■ **Required actions**
a - In the well gauge text below, how long after the battery connector was installed was the wireless gauge programmed to start operating?
b - List every operation that the well gauge text below says the gauge's start delay allowed enough time for.

** start Source text **

The wireless gauge was installed in the A-35 well in November 2011, and fitted with two sulfuryl chloride lithium battery units. A roller stem was made up to the bottom of the tool to aid deployment through the 7 5/8-in. x 7-in. completion cross-over – a simple cross-over was applied to attach the wireless gauge to a conventional wireline retrievable bridge plug. The slickline-deployed toolstring comprised a timer-activated hydrostatic setting tool, spang jar, and accelerator, with the wireline-retrievable bridge plug set at 1,450 m (4,757 ft) MD, 95m (312 ft) MD above the top of the reservoir at roughly 40° deviation.

The wireless gauge was programmed to start operating 20 hr after the battery connector was installed, allowing sufficient time to pick up the assembly, run in hole, set the plug, pull out of hole with the running tool, and restore the well to production. First operation performed by the gauge was a pulse test sweep which involved sending a sequence of pre-programmed pulses with different amplitudes. This was designed to determine whether the programmed pulse size for the daily telegram was adequate – if not, the gauge can be reprogrammed with a different telegram pulse size.

** end Source text **
** start Data extract **

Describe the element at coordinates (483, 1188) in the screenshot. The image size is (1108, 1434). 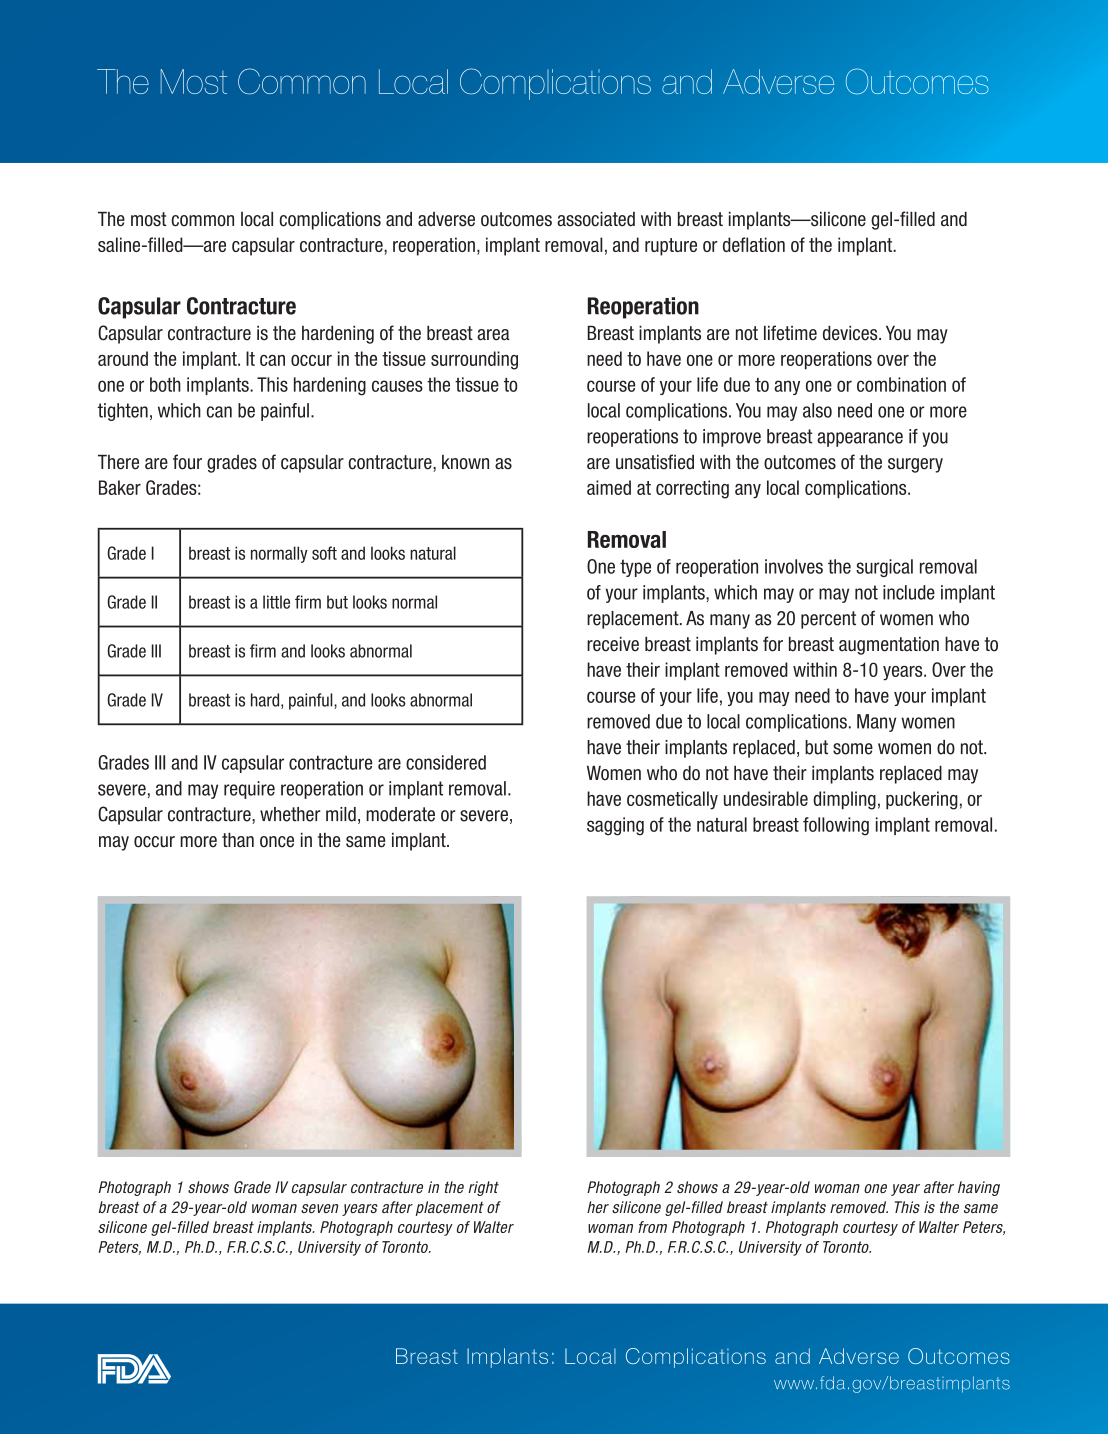
I see `right` at that location.
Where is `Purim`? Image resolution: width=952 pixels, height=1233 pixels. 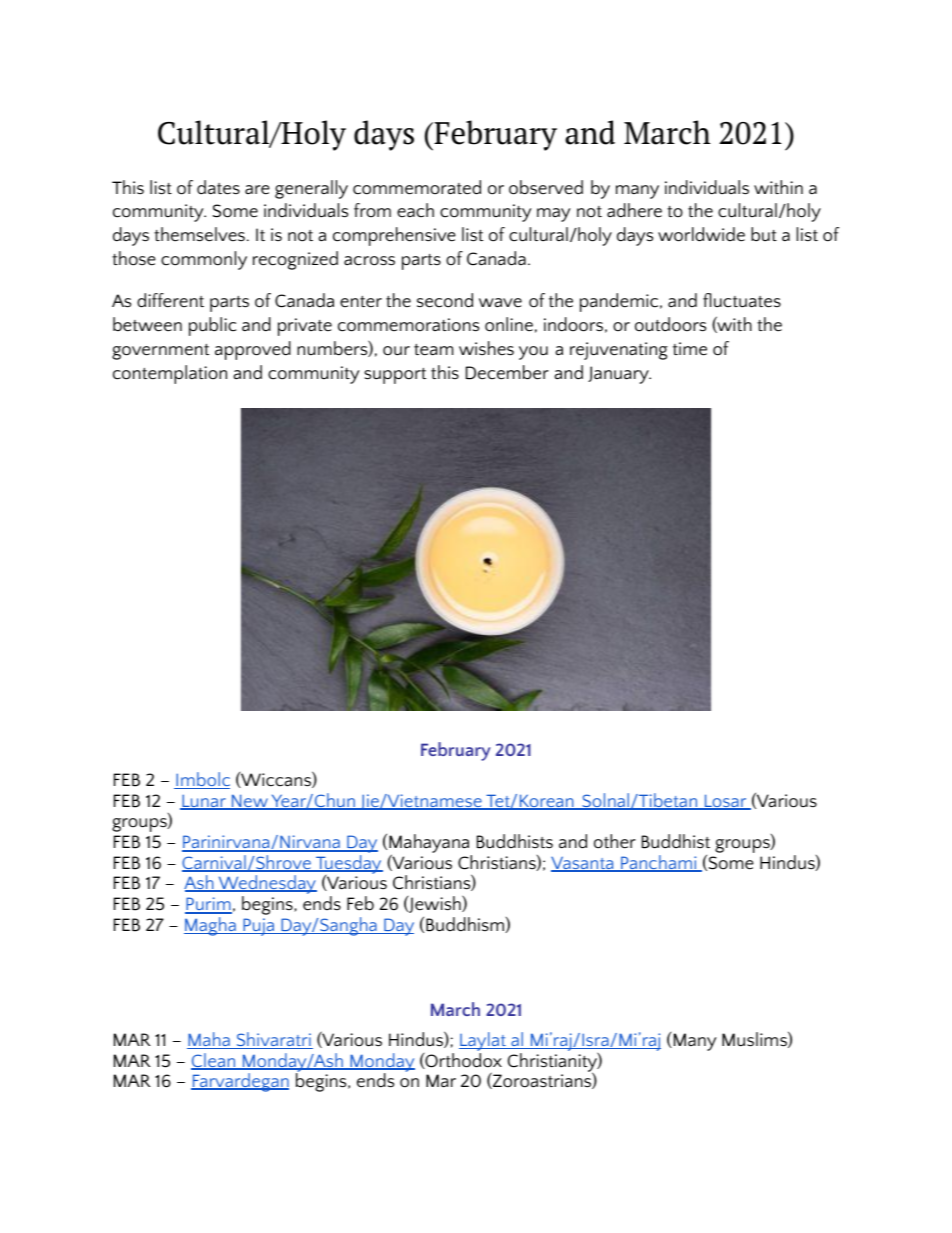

** end Data extract **

■ **Solutions**
a - 20 hours

b -
- Pick up the assembly
- Run in hole
- Set the plug
- Pull out of hole with the running tool
- Restore the well to production